The Indigo's songs range from pop rock to slow ballads. Their discography shows a gradual shift from an alternative-pop rock hybrid towards a preference for ballads. Their style is also shown in their covers of various rock classics in their cover albums My Fair Melodies and My Fair Melodies 2. They have also performed several songs for both the opening and ending themes for anime television series. This includes Namo Shirenu Hana (名も知れぬ花) for Ai Yori Aoshi, Under the Blue Sky for Someday's Dreamers, I Do! for Ai Yori Aoshi Enishi, and more recently, Fantasista Girl (ファンタジスタ★ガール) for Animal Yokocho. They continued to release albums at a prodigious rate, averaging one per year, and toured Korea in late 2004 and early 2005. They also made their first appearances in the United States at Otakon 2005 in Baltimore and Anime Expo 2006 in Los Angeles. In 2007, with the release of their Best of The Indigo 2000–2006 as a chance to do so, The Indigo temporarily focused on their solo projects.

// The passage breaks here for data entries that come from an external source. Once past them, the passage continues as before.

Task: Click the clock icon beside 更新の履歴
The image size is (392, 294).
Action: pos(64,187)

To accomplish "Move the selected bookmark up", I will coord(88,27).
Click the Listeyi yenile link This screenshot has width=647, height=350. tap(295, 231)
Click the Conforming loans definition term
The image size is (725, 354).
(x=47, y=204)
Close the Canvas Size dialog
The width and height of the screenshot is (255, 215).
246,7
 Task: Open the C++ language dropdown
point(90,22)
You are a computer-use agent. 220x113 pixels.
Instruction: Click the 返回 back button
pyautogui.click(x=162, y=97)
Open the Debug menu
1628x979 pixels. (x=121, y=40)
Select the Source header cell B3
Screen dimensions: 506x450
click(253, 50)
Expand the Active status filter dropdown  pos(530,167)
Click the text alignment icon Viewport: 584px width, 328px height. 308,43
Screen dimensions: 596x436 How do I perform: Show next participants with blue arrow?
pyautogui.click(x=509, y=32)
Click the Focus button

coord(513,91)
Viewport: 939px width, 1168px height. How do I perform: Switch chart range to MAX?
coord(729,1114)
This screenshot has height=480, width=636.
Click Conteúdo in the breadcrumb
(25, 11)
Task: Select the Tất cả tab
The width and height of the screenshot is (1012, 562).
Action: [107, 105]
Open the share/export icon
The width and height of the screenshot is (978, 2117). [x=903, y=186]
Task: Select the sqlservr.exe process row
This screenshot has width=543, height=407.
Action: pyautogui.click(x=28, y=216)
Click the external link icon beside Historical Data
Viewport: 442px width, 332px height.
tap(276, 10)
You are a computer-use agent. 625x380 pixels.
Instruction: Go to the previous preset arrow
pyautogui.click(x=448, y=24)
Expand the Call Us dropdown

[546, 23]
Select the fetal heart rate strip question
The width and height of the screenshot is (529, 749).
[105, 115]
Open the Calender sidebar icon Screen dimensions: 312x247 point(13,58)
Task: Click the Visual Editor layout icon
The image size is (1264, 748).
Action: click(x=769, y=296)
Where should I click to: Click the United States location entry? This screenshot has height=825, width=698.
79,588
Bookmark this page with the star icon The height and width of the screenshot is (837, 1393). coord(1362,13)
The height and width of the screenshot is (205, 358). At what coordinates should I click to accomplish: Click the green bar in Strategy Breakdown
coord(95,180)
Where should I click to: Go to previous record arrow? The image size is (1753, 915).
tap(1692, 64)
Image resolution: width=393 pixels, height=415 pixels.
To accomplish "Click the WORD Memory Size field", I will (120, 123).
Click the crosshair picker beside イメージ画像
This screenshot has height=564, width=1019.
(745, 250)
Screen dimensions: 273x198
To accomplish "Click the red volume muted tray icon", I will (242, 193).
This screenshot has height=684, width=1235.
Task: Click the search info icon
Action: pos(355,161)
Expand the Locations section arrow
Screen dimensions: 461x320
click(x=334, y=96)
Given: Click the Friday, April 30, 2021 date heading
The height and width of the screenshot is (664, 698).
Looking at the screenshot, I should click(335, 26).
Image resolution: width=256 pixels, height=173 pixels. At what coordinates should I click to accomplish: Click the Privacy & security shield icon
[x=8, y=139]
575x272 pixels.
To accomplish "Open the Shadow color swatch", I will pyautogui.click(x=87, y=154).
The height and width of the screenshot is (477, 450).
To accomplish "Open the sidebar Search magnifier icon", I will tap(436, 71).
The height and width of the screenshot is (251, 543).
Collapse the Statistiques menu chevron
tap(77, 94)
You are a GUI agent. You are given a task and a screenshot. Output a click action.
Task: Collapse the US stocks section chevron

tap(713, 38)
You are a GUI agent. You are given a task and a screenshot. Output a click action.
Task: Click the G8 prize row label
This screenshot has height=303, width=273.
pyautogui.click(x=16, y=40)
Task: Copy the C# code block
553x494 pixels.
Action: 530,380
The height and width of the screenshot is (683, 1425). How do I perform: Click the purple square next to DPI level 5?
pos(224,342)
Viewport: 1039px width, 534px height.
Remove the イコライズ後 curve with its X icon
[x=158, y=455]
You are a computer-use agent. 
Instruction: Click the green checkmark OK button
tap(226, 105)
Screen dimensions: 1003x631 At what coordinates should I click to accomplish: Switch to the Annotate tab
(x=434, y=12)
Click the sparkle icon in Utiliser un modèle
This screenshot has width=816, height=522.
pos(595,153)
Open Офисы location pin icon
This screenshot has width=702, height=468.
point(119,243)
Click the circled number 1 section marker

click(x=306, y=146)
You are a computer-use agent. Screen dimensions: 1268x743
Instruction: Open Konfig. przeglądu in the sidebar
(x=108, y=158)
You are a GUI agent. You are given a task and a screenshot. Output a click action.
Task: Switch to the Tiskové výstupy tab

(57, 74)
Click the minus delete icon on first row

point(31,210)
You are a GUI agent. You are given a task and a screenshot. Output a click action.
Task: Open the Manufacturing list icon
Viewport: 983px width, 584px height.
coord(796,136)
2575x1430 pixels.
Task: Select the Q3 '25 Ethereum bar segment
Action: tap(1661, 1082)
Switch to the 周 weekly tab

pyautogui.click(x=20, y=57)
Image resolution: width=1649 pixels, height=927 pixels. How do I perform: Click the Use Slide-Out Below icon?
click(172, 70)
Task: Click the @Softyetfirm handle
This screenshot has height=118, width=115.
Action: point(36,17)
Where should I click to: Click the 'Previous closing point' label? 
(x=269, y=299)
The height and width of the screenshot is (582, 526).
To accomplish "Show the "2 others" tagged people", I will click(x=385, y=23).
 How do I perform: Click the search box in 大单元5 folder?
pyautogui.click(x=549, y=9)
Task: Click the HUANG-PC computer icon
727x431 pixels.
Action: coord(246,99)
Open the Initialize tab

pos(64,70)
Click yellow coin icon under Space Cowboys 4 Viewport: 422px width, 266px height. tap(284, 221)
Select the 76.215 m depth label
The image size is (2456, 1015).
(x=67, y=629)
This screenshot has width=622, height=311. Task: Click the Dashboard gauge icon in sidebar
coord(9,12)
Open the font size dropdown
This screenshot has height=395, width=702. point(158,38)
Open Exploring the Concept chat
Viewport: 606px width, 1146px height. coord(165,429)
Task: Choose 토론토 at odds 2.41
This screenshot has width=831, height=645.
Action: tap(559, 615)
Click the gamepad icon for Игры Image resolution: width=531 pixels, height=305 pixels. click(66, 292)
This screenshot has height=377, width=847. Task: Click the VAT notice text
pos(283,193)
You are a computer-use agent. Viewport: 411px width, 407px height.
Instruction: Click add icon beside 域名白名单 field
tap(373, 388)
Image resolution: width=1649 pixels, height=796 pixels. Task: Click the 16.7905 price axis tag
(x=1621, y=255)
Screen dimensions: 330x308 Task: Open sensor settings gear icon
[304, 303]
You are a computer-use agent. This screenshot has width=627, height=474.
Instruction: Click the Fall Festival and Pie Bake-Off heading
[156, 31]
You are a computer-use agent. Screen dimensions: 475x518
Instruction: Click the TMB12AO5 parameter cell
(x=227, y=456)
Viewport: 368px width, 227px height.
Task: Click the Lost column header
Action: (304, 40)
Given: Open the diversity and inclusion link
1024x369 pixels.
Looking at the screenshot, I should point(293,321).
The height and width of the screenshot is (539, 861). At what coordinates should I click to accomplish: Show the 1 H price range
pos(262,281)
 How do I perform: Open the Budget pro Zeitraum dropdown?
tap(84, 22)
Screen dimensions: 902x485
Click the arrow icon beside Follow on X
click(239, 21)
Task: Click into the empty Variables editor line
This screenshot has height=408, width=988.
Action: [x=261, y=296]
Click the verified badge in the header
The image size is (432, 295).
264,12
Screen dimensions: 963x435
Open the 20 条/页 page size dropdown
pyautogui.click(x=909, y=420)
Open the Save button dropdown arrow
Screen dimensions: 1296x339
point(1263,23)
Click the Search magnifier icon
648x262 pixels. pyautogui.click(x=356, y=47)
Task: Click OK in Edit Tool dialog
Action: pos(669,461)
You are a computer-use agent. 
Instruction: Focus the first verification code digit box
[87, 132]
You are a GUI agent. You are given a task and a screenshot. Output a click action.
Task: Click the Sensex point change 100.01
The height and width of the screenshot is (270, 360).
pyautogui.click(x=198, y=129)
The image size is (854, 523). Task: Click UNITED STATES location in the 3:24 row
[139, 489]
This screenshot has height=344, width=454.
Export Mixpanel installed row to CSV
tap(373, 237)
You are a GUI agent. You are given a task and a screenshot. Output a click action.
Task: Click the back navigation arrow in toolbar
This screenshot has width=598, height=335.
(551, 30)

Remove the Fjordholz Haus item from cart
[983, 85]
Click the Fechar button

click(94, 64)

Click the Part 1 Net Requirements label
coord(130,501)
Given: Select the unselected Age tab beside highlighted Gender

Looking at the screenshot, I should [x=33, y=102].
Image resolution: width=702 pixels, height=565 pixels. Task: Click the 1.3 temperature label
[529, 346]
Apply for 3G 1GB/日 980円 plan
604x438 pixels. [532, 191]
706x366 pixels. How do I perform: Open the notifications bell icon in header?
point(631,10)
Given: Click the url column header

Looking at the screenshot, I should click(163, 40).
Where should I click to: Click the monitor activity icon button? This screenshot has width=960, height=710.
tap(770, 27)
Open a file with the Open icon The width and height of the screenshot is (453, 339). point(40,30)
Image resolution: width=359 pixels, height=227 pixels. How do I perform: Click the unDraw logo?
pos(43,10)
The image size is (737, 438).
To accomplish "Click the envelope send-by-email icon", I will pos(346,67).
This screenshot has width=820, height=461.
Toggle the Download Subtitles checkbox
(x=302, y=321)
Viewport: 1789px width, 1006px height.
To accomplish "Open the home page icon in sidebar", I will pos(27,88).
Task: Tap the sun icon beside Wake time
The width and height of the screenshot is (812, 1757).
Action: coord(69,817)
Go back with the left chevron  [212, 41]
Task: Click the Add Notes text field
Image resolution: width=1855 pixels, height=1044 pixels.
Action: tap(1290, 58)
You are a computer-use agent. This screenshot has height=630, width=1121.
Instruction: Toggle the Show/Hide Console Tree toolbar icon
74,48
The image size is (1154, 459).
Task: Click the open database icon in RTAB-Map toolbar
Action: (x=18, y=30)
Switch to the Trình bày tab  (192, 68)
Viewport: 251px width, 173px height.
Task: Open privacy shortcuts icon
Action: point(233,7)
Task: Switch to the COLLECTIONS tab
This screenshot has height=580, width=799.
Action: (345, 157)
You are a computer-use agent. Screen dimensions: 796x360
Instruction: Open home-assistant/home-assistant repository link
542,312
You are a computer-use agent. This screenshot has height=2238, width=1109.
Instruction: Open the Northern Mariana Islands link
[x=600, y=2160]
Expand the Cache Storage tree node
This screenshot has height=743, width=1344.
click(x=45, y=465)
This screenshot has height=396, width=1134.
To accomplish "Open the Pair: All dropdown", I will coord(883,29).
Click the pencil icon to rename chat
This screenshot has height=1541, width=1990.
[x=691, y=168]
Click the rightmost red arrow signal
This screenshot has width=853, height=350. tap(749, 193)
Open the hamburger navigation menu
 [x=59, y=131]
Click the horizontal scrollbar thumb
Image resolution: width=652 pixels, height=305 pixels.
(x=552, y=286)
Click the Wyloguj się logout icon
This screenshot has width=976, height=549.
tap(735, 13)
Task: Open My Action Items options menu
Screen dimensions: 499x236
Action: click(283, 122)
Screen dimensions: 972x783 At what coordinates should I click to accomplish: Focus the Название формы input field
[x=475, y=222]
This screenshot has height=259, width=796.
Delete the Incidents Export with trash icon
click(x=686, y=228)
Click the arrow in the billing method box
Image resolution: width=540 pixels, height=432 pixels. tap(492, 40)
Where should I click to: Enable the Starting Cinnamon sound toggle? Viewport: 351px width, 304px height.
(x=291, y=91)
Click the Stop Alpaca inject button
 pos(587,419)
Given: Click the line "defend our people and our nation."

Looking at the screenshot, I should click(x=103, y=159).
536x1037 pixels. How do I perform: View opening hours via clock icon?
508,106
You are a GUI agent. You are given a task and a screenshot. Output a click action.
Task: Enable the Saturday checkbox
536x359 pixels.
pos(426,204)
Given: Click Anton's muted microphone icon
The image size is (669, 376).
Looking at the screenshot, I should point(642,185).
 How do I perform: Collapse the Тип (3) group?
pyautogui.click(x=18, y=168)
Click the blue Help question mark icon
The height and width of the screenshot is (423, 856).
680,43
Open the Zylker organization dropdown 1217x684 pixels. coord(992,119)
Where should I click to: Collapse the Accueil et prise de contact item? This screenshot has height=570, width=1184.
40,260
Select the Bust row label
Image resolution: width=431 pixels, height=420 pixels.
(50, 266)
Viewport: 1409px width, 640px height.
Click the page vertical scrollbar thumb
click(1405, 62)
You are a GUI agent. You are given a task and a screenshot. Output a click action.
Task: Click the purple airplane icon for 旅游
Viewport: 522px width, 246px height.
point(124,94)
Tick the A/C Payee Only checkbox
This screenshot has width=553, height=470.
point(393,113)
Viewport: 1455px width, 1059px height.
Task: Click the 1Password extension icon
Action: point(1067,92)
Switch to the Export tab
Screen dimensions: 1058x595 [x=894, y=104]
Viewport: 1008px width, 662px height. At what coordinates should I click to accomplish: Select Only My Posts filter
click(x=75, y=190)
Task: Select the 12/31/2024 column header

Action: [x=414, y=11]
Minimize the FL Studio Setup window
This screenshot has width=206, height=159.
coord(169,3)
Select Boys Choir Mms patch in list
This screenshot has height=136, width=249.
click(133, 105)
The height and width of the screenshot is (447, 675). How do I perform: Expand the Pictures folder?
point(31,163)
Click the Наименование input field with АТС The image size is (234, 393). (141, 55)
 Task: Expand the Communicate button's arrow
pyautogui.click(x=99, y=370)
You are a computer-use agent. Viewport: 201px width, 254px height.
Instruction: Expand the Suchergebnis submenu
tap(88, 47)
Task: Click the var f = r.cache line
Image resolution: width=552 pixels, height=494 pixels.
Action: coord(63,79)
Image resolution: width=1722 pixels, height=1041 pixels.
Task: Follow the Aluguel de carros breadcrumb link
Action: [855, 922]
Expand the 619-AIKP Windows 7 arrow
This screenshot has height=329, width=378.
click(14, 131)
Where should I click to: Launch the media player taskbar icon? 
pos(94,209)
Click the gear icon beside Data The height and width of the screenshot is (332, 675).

The duo has been idle since 2010. Taoka went on to co-host the radio program Discover New Zealand on Kiss-FM Kobe.

==Discography==
===Albums===
- Blue (September 27, 2000)
- Records (August 29, 2001)
- Poetic Beauty (January 17, 2002)
- My Fair Melodies (February 27, 2002) (Cover album)
- Sound of Fragrance (September 26, 2002)
- Indigo Suite (Best Indigo Music) (March 5, 2003)
- Glider (September 10, 2003)
- My Fair Melodies 2 (February 18, 2004) (Cover album)
- Song Is Love (August 4, 2004)
- Flair (November 9, 2005)
- Once More (June 7, 2006) (Cover album)
- Future Folk (November 8, 2006)
- Best of The Indigo 2000–2006 (April 4, 2007)
- Bivouac (November 10, 2010)

===Singles===
- Blue (May 24, 2000)
- Kikasete (きかせて) (August 30, 2000)
- Kokoro ni (ココロニ) (December 13, 2000)
- Brand New Day (April 25, 2001)
- Pain (June 27, 2001)
- Toikake (といかけ) (August 28, 2002)
- UNDER THE BLUE SKY (February 5, 2003)
- Sweet Radio (featuring Gota Nishidera (西寺郷太, Nishidera Gōta)) (July 30, 2003)
- I Do! (November 12, 2003)
- Fantasista Girl (ファンタジスタ★ガール) (October 26, 2005) (Animal Yokocho anime first ending theme)

===Other songs===
- Akai Hana: A one and a half-minute song that was used as the ending theme for episode 15 of the anime television series Ai Yori Aoshi. It was never released on any of the Indigo's albums or singles, and is only available on the album Ai Yori Aoshi Original TV Soundtrack 2.